• [Problem]:
Go through the data below and report how many lines contain "badge"; the reply holds only that number.

• [Records for processing]:
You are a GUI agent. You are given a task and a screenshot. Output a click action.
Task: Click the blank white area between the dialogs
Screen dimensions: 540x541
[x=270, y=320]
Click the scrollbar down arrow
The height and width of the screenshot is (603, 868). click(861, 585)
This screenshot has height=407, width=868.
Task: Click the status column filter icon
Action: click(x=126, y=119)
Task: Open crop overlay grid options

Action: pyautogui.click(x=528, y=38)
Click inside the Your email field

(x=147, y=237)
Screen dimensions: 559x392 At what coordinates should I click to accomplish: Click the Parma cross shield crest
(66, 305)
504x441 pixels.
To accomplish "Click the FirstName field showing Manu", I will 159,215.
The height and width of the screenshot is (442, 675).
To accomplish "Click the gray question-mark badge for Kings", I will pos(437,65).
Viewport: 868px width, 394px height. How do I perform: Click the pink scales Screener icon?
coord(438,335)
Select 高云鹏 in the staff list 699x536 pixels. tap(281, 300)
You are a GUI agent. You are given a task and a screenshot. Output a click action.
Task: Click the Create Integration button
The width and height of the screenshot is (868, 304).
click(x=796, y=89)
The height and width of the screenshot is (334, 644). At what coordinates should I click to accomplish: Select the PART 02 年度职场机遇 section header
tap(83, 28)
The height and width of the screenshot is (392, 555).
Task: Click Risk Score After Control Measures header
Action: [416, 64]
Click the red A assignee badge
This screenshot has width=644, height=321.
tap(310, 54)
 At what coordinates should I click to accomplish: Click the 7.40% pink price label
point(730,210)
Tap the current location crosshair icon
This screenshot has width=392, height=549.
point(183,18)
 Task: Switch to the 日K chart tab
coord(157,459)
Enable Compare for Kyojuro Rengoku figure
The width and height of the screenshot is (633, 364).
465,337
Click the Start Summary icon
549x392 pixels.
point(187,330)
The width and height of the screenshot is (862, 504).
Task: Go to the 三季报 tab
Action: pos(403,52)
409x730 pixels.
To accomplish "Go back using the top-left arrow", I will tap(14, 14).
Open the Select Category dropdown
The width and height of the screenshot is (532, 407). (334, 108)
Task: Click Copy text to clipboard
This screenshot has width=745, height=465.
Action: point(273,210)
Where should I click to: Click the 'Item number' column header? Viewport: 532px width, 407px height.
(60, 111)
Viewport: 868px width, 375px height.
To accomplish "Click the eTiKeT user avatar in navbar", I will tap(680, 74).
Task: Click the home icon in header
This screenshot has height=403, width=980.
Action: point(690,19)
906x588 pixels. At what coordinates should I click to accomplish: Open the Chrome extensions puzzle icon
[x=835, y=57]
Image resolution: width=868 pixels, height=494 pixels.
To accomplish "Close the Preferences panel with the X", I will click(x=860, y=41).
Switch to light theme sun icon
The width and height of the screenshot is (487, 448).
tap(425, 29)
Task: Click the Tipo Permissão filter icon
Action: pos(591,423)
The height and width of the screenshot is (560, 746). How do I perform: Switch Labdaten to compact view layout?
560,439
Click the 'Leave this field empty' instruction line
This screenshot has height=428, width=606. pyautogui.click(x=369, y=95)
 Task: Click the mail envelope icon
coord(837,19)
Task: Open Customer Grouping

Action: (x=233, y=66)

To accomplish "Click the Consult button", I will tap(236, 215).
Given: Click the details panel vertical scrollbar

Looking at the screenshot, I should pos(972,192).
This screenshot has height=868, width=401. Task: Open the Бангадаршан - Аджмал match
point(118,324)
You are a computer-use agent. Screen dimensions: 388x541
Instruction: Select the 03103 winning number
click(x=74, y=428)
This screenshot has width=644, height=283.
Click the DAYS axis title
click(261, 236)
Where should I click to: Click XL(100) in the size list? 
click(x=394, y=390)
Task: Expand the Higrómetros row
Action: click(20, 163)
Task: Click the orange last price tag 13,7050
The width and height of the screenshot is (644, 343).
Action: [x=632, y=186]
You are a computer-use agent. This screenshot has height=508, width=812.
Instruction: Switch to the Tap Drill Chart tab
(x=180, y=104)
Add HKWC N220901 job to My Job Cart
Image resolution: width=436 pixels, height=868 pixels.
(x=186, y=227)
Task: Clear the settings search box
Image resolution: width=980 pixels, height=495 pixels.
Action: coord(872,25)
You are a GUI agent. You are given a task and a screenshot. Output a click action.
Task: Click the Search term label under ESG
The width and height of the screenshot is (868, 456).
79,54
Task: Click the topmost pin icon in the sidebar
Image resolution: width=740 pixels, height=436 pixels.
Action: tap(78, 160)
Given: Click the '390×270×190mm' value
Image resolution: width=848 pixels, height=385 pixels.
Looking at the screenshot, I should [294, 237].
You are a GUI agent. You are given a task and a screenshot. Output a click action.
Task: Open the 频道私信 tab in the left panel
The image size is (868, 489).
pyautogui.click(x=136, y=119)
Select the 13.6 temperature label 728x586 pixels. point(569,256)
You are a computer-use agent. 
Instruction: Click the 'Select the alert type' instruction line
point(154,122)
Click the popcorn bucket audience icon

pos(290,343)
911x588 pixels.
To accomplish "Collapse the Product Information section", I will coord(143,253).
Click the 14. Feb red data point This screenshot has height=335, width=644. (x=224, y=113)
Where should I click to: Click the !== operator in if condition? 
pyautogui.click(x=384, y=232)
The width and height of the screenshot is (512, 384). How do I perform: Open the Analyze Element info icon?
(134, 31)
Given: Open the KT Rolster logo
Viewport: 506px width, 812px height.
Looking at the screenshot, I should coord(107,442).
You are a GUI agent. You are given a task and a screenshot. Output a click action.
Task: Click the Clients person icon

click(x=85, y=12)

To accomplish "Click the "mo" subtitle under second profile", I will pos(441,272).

• [Solution]:
2